Redirection can be a safe and effective way to let your child regulate with what their body is craving in the moment of a Sensory Event that has escalated into a tantrum or meltdown. Trying to move out of a Sensory Events can be frustrating for your child and you. It’s important to practice these activities when your child is not having a Sensory Event. Like a fire drill, we don’t want to only use the tools when we are in an emergency. Practicing and modeling behavior will help your child transition to different activities. If you are only trying these activities when your child is in a Sensory Situation, they may not be able to transition to them.

Try to set aside 5-10 minutes a day to practice modeling responses to frustration. It’s good to “play pretend” that they or you are mad and work through it together.


New Conversation – find a new topic to shift interest to. This often works effectively when crying is the sensory response.

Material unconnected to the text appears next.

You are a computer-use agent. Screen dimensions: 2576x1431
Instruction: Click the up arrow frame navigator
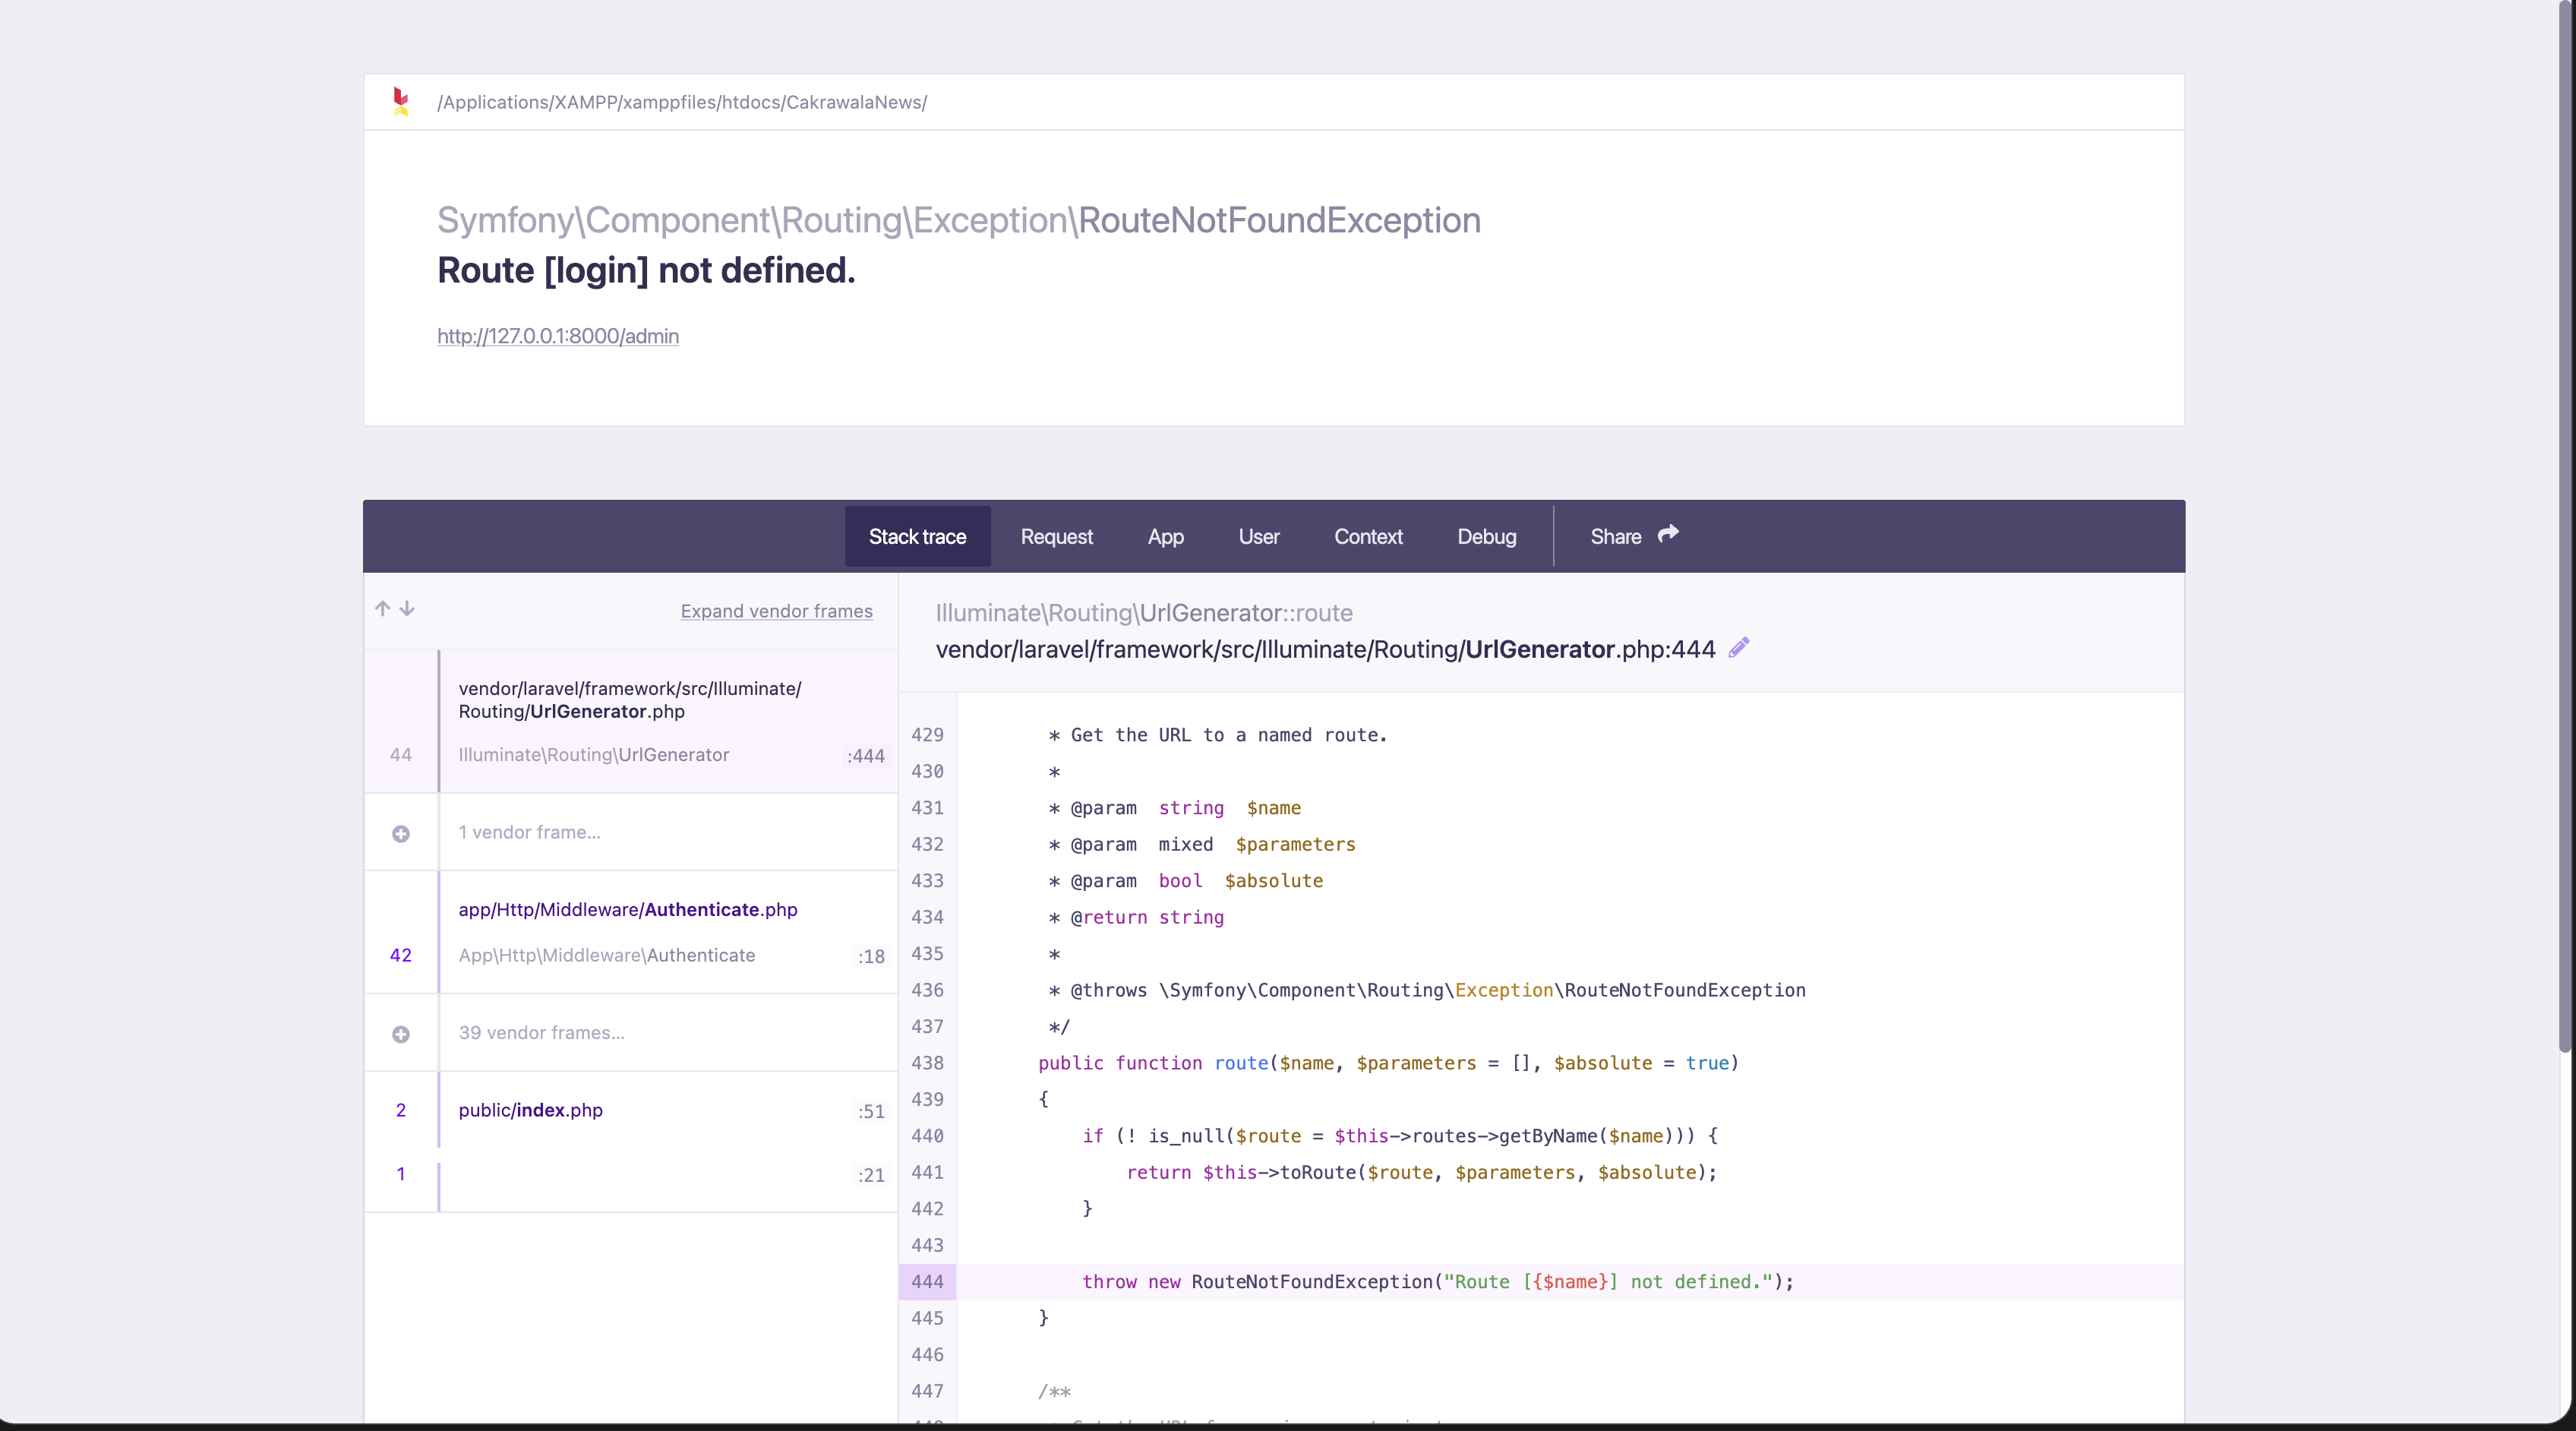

  • Incorporate strengths and interests:
  • “Let’s talk about cars for a little bit”
  • “What would Elsa do in this situation?”
  • “Let’s sing Wheels on the Bus.”

New Environment – This often is best for when a child is shutting down and withdrawing.

  • Move to somewhere less stimulating, if you can’t safely move the child to another room, be their GPS and guide them to the least stimulating spot in the room (away from doors, windows, or toy bins).
  • Switch off music or the TV.
  • Find a place with dimmer lights or fewer bright colors so they can focus on you.
  • Can’t move to a new place? Offer tools that reduce stimulation like sunglasses or headphones.

New Activity – This can work effectively for physical sensory responses. Whatever action your child is performing as part of this sensory event, try to pick a similar activity to replace it.

  • Instead of hitting a person, let them hit a pillow or couch cushion.
  • Have you seen the viral “freeze some toys in water and let them chip away at the ice?” Have your child hit and chip away at the ice if you are noticing big arm movements.
  • Instead of throwing objects offer cotton balls or ice cubes to throw into the yard.
  • Kicking or stomping? Try “animals walks” or kicking a ball.
  • Thrashing about? Offer joint compression on shoulders, elbows and knees, or just a big bear hug.

Sometimes our kids don’t have the skills to work through these redirection strategies – yet. Practice makes BETTER (no one is perfect). Be patient with them and yourself. It’s important to note that while screen time may appear to calm behavior, if the behavior re- appears as soon as you try to end screen time, it is not a regulating activity. It can be used as a bridge to get them somewhere else to safely regulate.

Not sure what activity to replace a behavior with? Consult your Occupational Therapist.